The length, width and height of the rectangular parallelepiped form a geometric progression

The length, width and height of the rectangular parallelepiped form a geometric progression, the volume of the parallelepiped is 216 m3, and the sum of the lengths of all its edges is 104 m. Find the dimensions of the box.

Let A be the smallest or largest of the dimensions of a given parallelepiped, and B the denominator of the geometric progression that the dimensions of the parallelepiped form.

Then the other two dimensions of the parallelepiped are A * B and A * B ^ 2.

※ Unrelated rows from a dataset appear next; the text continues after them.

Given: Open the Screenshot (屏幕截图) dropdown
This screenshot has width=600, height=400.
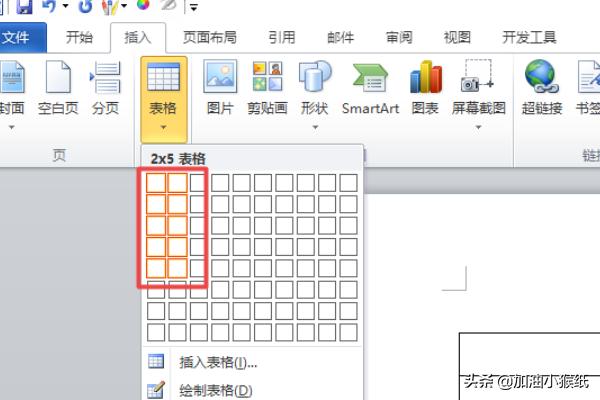Looking at the screenshot, I should (x=478, y=90).
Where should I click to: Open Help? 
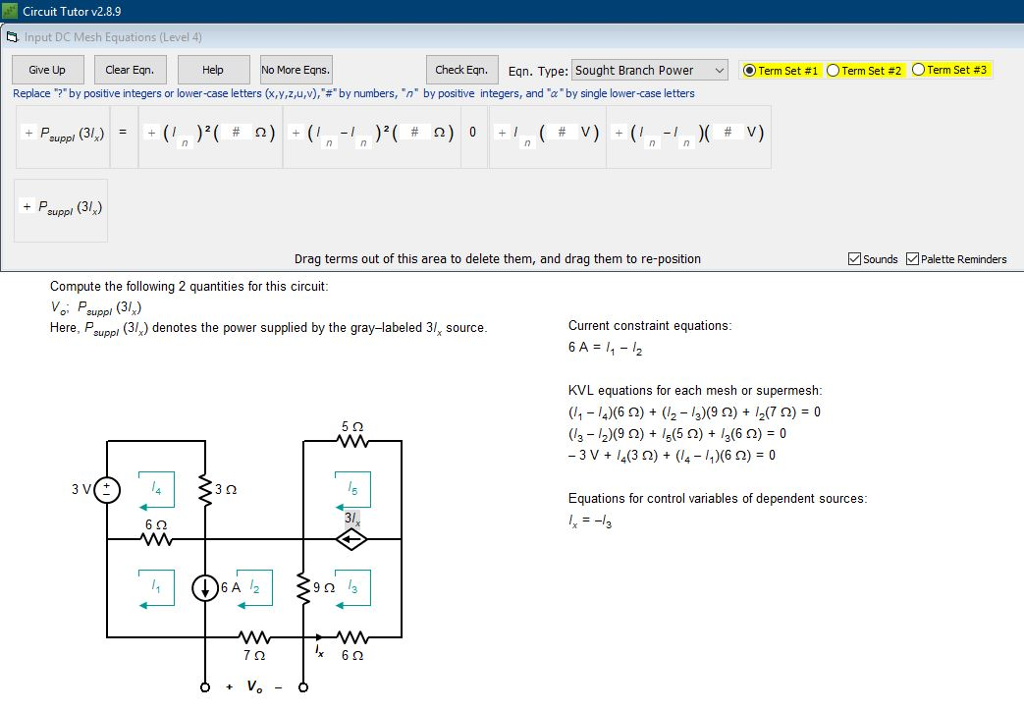point(213,70)

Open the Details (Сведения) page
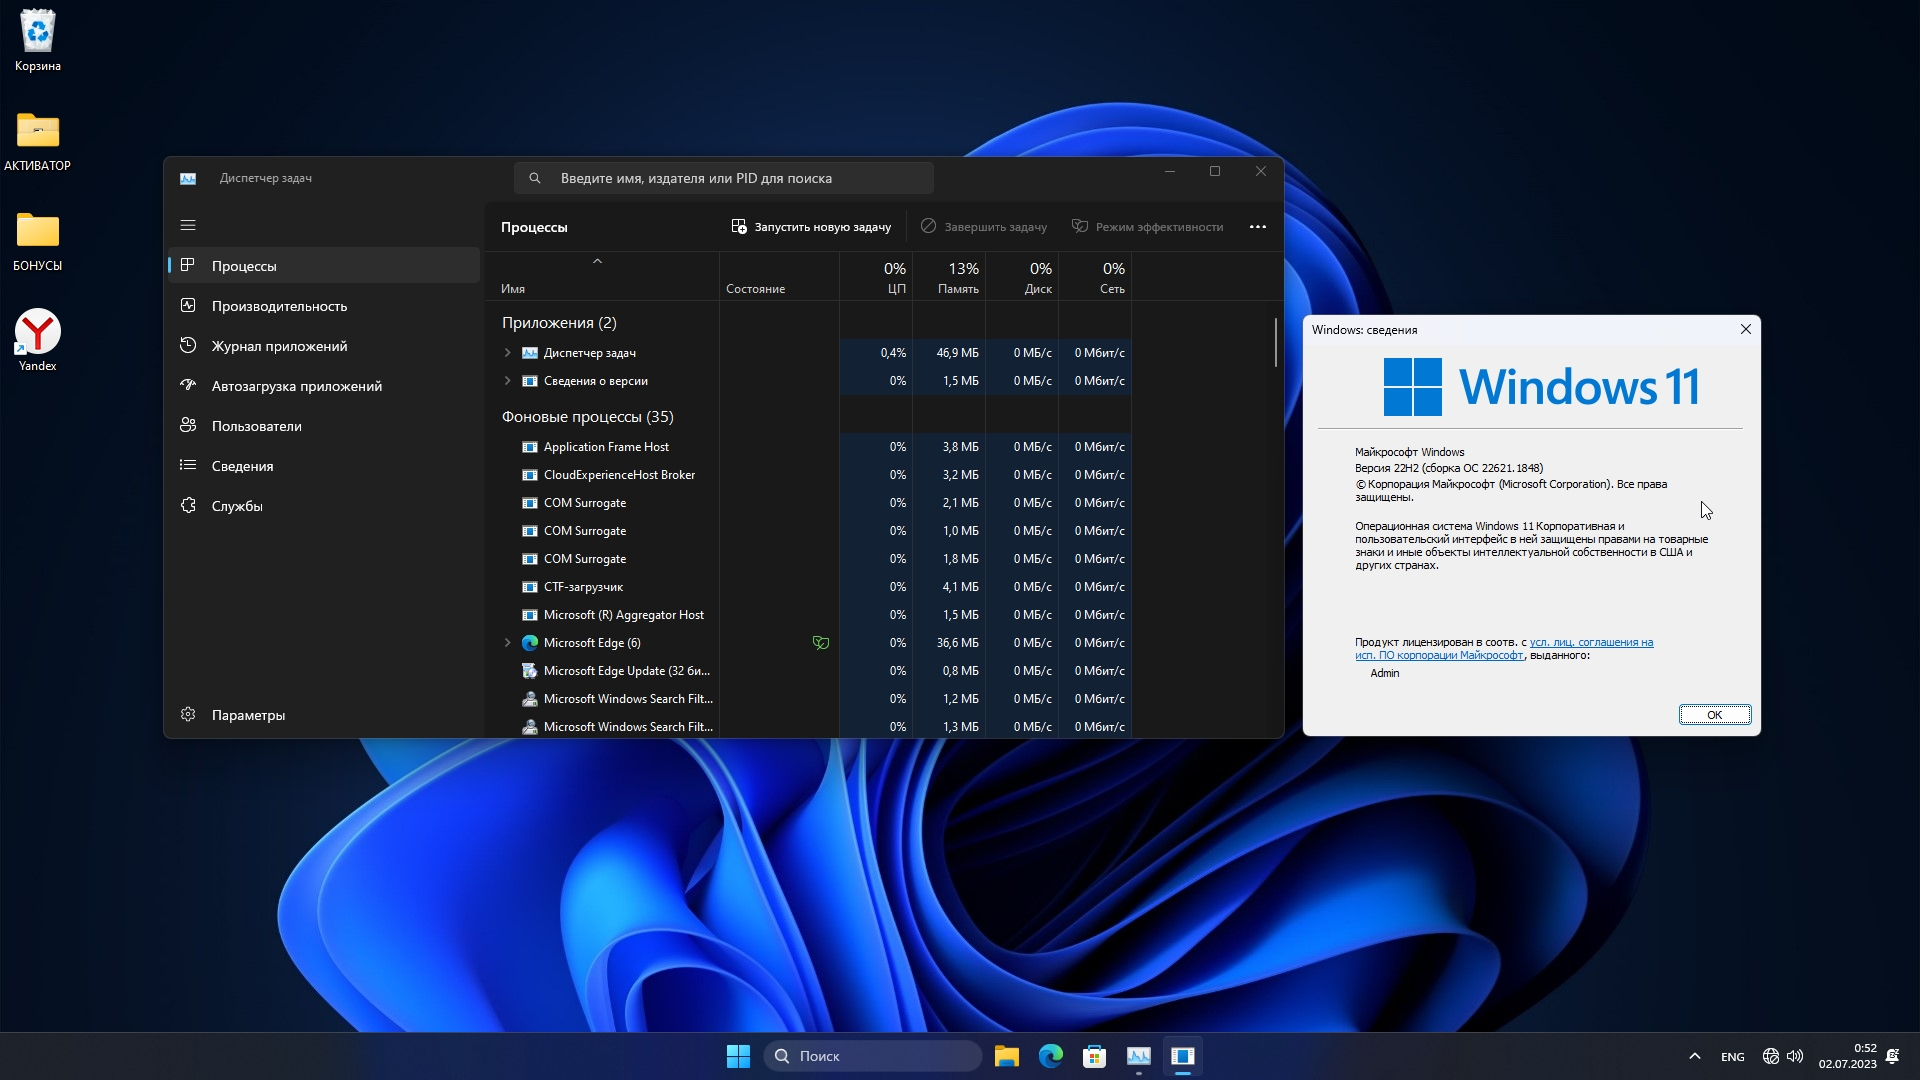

The volume of a parallelepiped is equal to the product of its three dimensions:

A * A * B * A * B ^ 2 = 216;

(A * B) ^ 3 = 216;

A * B = 6;

B = 6 / A.

The sum of the lengths of the edges of the parallelepiped 104:

4 * (A + A * B + A * B ^ 2) = 104;

4 * (A + 6 + 6B) = 104;

A + 6 + 6B = 26;

A – 20 + 6B = 0;

A – 20 + 36 / A = 0;

A ^ 2 – 20A + 36 = 0;

By the Vieta converse theorem A1 = 2; A2 = 18.

Then B1 = 6/2 = 3; B2 = 6/18 = 1/3.

Let’s find other dimensions of the parallelepiped for both cases:

1) A1 * B1 = 2 * 3 = 6;

A1 * B1 ^ 2 = 2 * 3 ^ 2 = 18;

2) A1 * B1 = 18 * 1/3 = 6;

A1 * B1 ^ 2 = 18 * (1/3) ^ 2 = 2.

So, the measurements of the parallelepiped are 2 m; 6 meters and 18 meters.

Answer: 2 m; 6 meters and 18 meters.